Every business owner wants to be successful. But success is built upon slow and steady gains. It is juvenile to expect that on day one of opening your doors, your business will be flooded with customers and your register will be overflowing. You will have to work to get each and every customer through your door. Fortunately, supporting local business is a huge trend currently, and taking advantage of the time between deciding to open a new location and actually getting it open for business can create a huge difference in your numbers starting off. By advertising a business that is not yet open, but soon to come, it creates a buzz of something new and exciting but is still exclusive because it is not yet accessible. So you dangle the carrot and create an awareness, so that when it becomes available, business is already booming.
Coupled with your hard work and determination, here are some ways you can achieve this “Day One” dream and help you creating a lasting impression on your customers that will keep your business flowing beyond grand opening.
Participating in Community Events (1-3 months before grand opening)
If the community members are the clientele, the first step is letting them know you’re there or coming soon. You can participate in local events, community festivals, farmers markets, etc.—basically events where you know your clientele will be. If your business involves small products you can giveaway as samples—especially food samples—come prepared to give away a few things because people love free stuff. If your product involves more expensive items or is something more figurative like a membership, host a raffle where you have them sign up to win a free membership. You should also absolutely hand out coupons that detail your new location and also the dates of grand opening. Ultimately, the biggest takeaway from these events is to make connections. When it feels like a personal relationship has been established, it leaves a lasting impression on the customer, making them much more inclined to remember you down the road and ultimately seek out your business without further prompting.
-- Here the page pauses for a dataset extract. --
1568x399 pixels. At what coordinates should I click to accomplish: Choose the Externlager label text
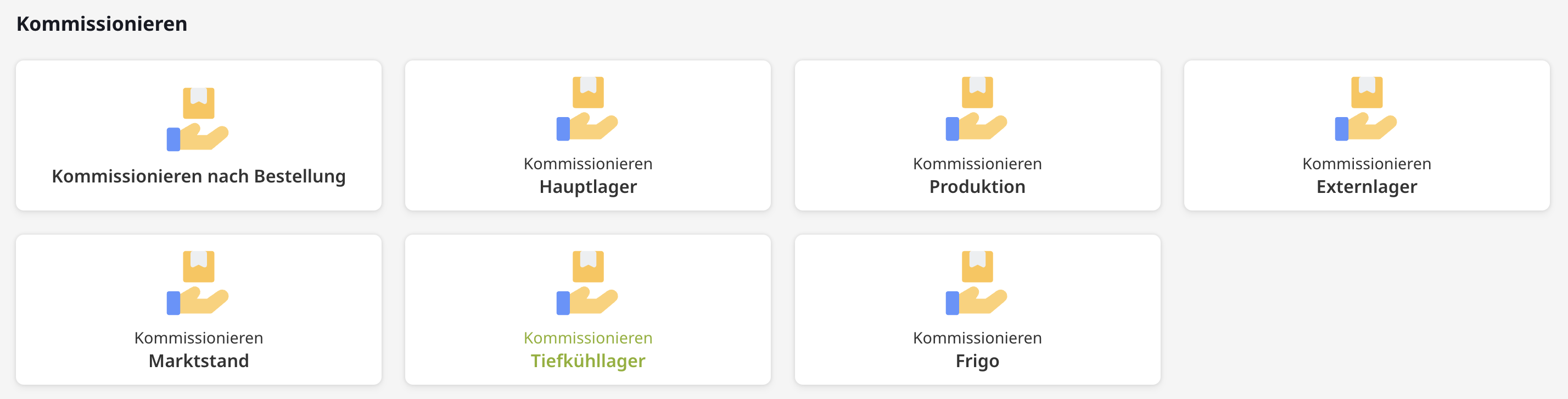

Establishing Connections with Local Businesses (1-3 months before grand opening)
Aside from making connections with potential customers, it is also important to create connections with other local businesses: the people who are already receiving support in the community. Again with the samples, you can take some of your products, flyers, coupons, etc. to these businesses, especially those that share a building with your location; if their customers are willing to travel to their location (which is also your new location) to consume their products, you’ve already overcome the task of getting the customers to your area. Each of these businesses is a connection point where if you spark an interest within their business, it is likely to trickle down to their customers and ultimately convert them to your customers as well.
Mailing Flyers/Coupons (1 month before grand opening)
This may seem like an age-old tactic that is wasteful of paper and adds to the pile of community junk mail, but this is not the case. Even if the flyer ends up getting thrown away, someone had to read and touch that flyer to get it to the trash (or more optimistically, the recycling bin). So worst case scenario: even if they’re not interested in your product themselves, they have still received an awareness that the business is coming. They may know someone who would be interested and say “did you see that this new business is coming to x location?” Even if it doesn’t prompt a direct sale with its intended recipient, it is a cheap and effective method that is guaranteed to get the message out about the new business.
Private Events (1 week before grand opening)
There are many added benefits to hosting private events in the week leading up to grand opening. The most important benefit of these types of events would be that it gives you and your employees a test run to see what is missing, familiarize themselves with the process of running the business in a controlled environment, and most importantly make mistakes that you learn from. Nobody is more forgiving than family. If strangers love supporting local businesses, families love supporting their family members even more. Hosting a private event for family and friends creates the perfect space to encounter and overcome many of the obstacles that come with opening a new business. And then to move a step beyond family and friends, partnering with local businesses to invite them in for a private event creates a personal relationship with that business and also creates a less-forgiving but still practice-worthy environment for trials of business operations. This would not be like having the store open for a full day, but limited timeframe with a shortened range of open hours where people can sample the products and ultimately prep your employees for the real thing.